You can listen to this album here

Track listing:

01. Switched
02. Particulates
03. Synthi AKS waves
04. Spinturn
05. Entangled
06. A chime of psalters
07. Hoedown
08. The psaltery sea
09. A likely outcome
10. Arithmetic in the dark

I like to imagine a time and place where arithmetic is done in a natural way by simply experiencing the unique possibility offered by sound, that of distinguishing simultaneous differences; the non-displacing waves of either AND both. Despite the observations of cool cats like Bill Sethares on the subjective nature of the octave´s perception, one fact remains  unfailingly true. An octave is a doubling of frequency – the higher octave has exactly twice the number of vibrations per second than the lower. I am imagining a planet without the invention of writing, even of symbols and scratchings in the sand where, on hearing the sound of a child and an adult singing together, a listener is doing a multiplication by two in a mathematics without signs; arithmetic in the dark.

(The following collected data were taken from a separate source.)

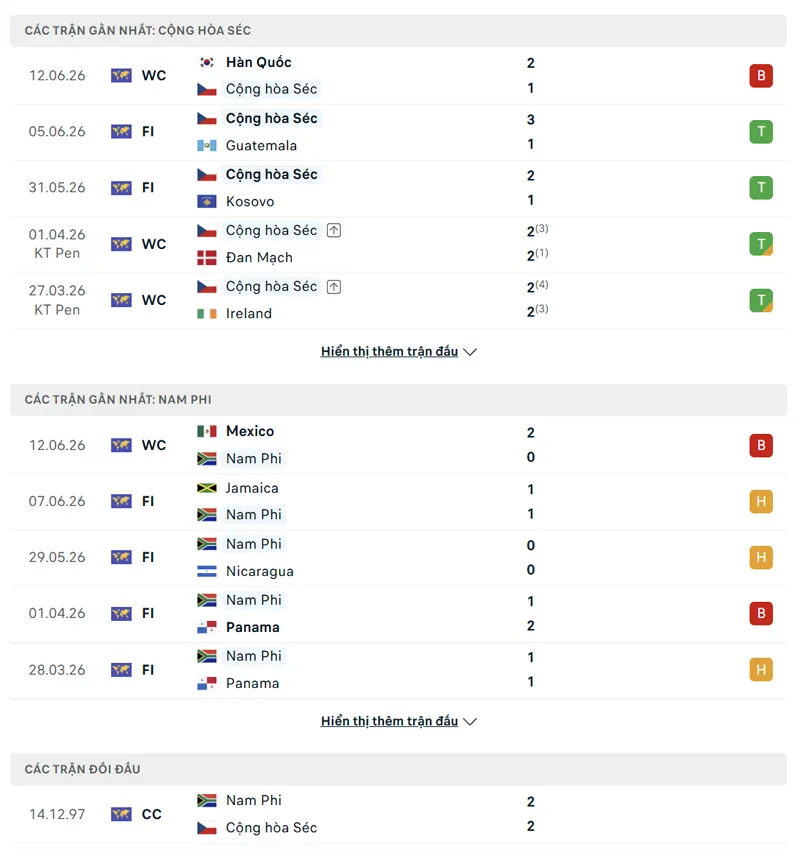This screenshot has height=850, width=800.
Task: Click the red B badge for Nam Phi vs Panama 1-2
Action: [760, 614]
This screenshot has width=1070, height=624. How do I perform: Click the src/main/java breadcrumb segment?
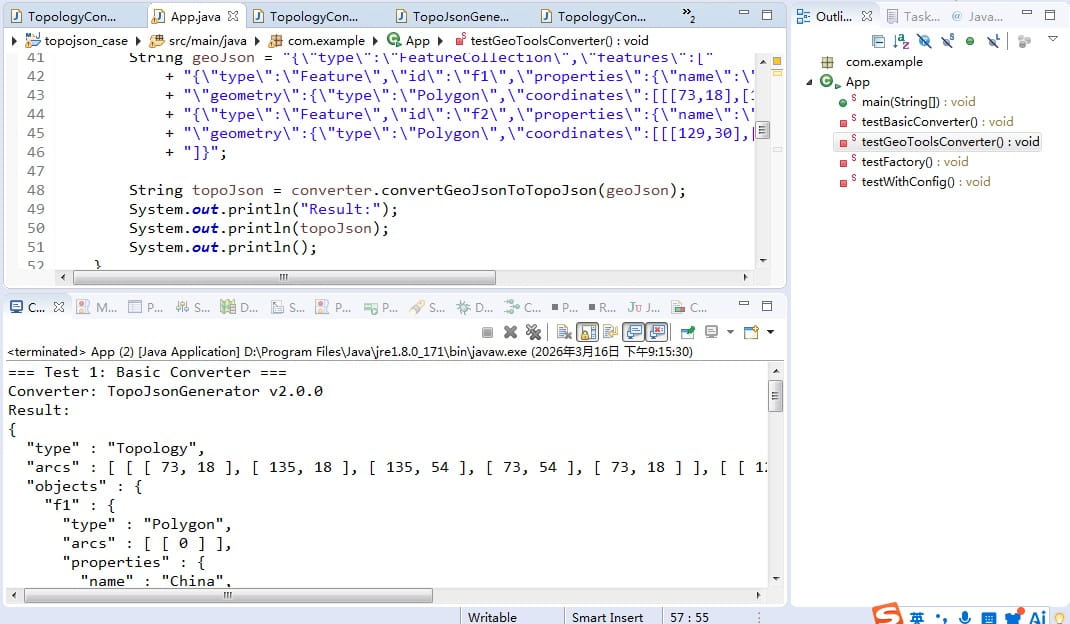(207, 41)
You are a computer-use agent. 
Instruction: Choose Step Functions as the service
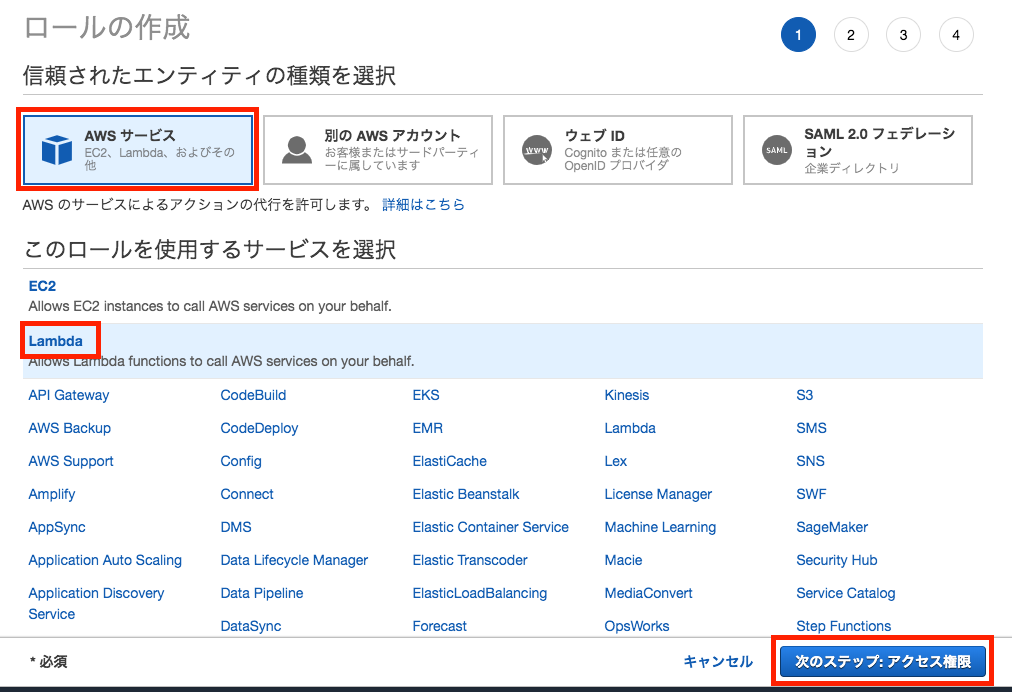(843, 626)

The album consists of a set of 10 works which focus on repetition and change. The pieces evolve mostly through the active perception of the listener. Saccades and oto-acoustic emissions are evidence that perception is far from passive reception. The transmitting ear determines much about what it takes in. [Anthony Moore, Arles, November 2018]

Artwork & photography by Jon Wozencroft

Reviews:

Touching Extremes:

In the liner notes, Anthony Moore – the co-author of one of my all-time favourite songs – talks of ‘the unique possibility offered by sound, that of distinguishing simultaneous differences’. In another section of his introduction to Arithmetic In The Dark, he states that ‘saccades and oto-acoustic emissions are evidence that perception is far from passive reception’. Not a truer word. ‘Passive reception’ is in fact an outcome of the disgraceful condition which isolates will-deprived people, as opposed to human specimens who need no external authority to decide how they should think, eat, vote and – in general – behave.

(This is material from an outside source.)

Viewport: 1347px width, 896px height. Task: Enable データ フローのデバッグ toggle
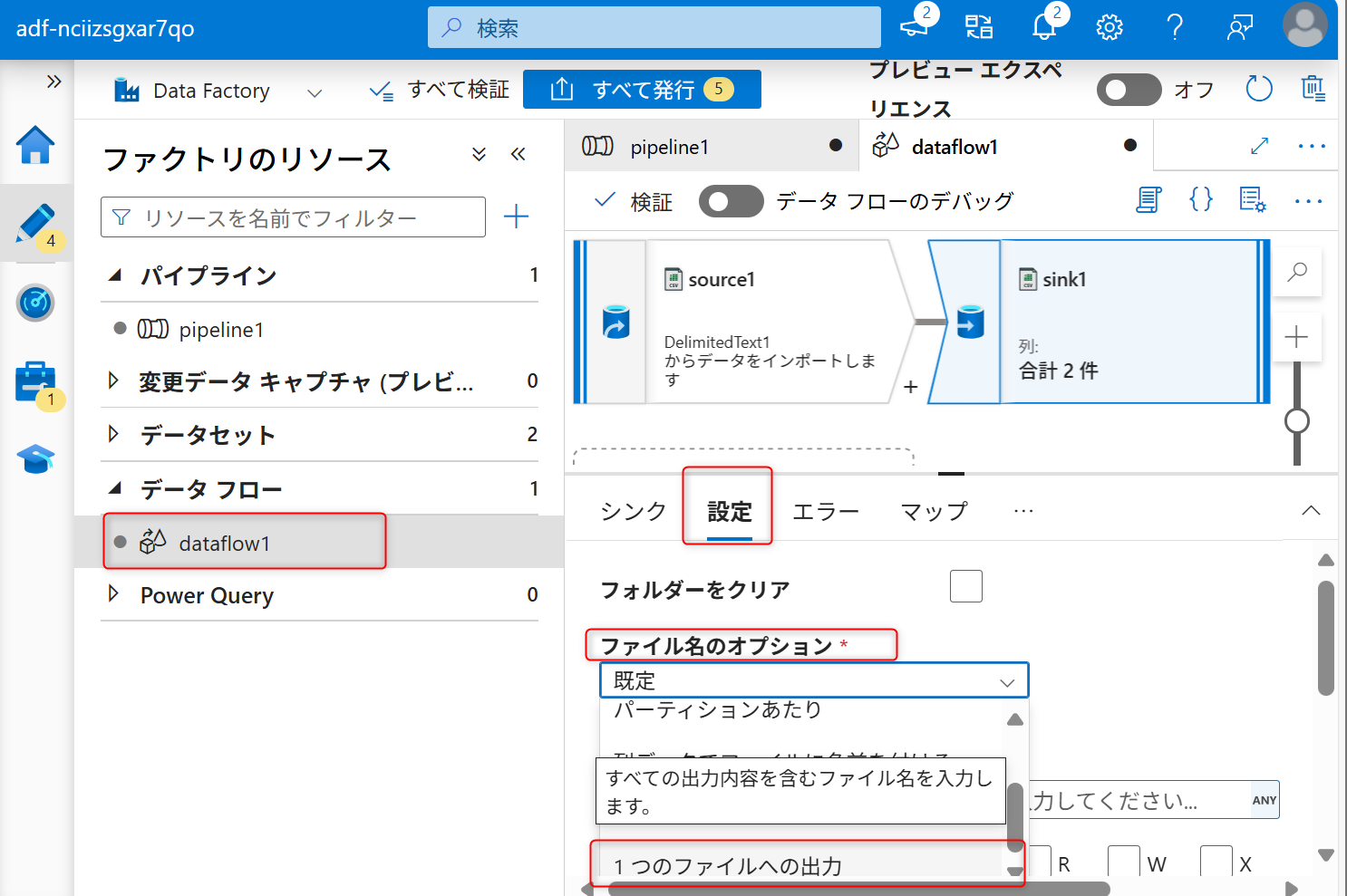click(x=731, y=200)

The question arises: are the aforementioned perceptive possibilities pursuable by everybody? As one observes the reaction of an average individual subjected to certain types of aural stimulus, or to a reiterative selection of sonic grains, the answer is an unmerciful ‘no’. Presumed evolved persons simply refuse to conform to substances that do not fit in their phobic requisites: repetition will upset them, whereas selected waveforms cause out-and-out interior disruption. Risible theories about healing vibrations – also known as ‘inevitably consonant placebo effect’ – are ceaselessly spewed around; needless to say, all of them entirely miss the point of what can’t be understood without being born in sound. For the latter is a gift, not something that can be taught or applied to miserably anthropocentric conceptions of ‘perfection’.

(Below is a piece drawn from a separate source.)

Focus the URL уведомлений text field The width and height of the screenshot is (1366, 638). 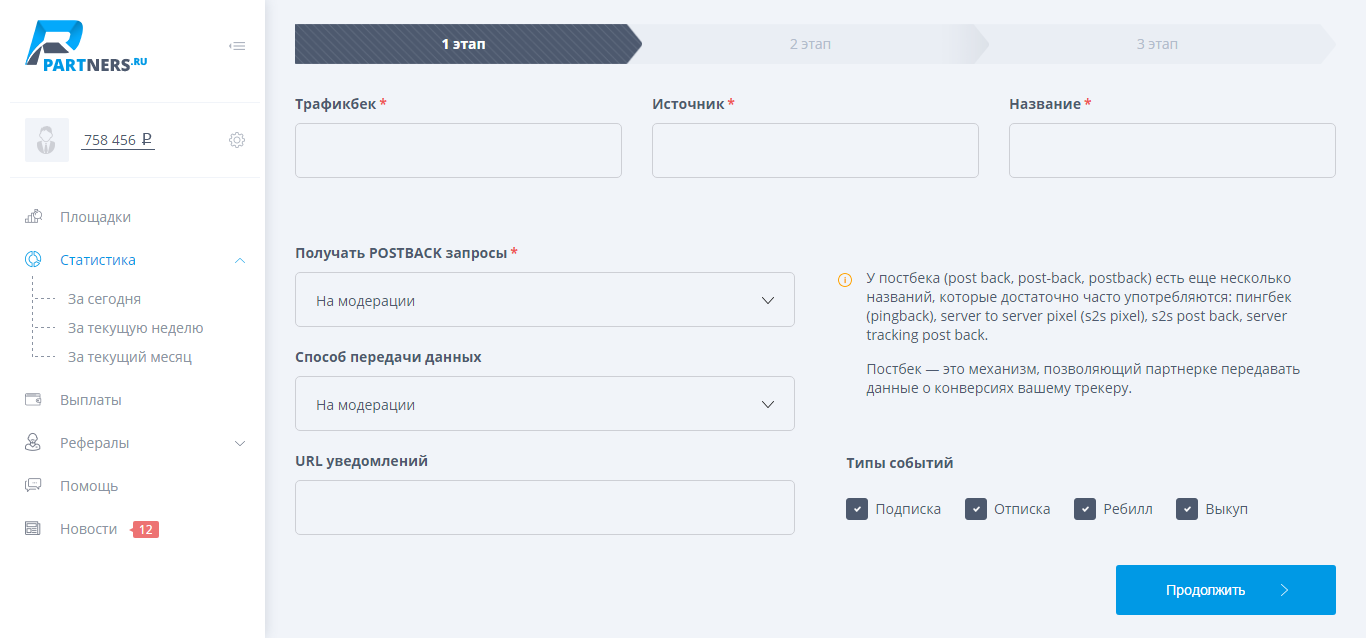click(x=544, y=508)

Still, in our residual hopes this album may act as a preliminary training for minds struggling against the quicksands of enforced formulation, in order to explore the realms of non-intellectual discernment. Its constitution merges intelligently designed resonant materials – including processed voice – with minimalistic expansions of sentience. Some of the traits are extremely soothing in their indisputable profundity; other episodes suggest alternative routes, fragmenting the mechanisms of apprehension while structuring the cerebral polyphony invoked by the composer. Two pieces featuring the psaltery as a primary source depict at best the correspondence between a vanishing self and a group of beneficial frequencies. Because when all is said and done, what we’re dealing with here is exactly that: a focused musician suggesting practicable paths to an enhanced cognizance.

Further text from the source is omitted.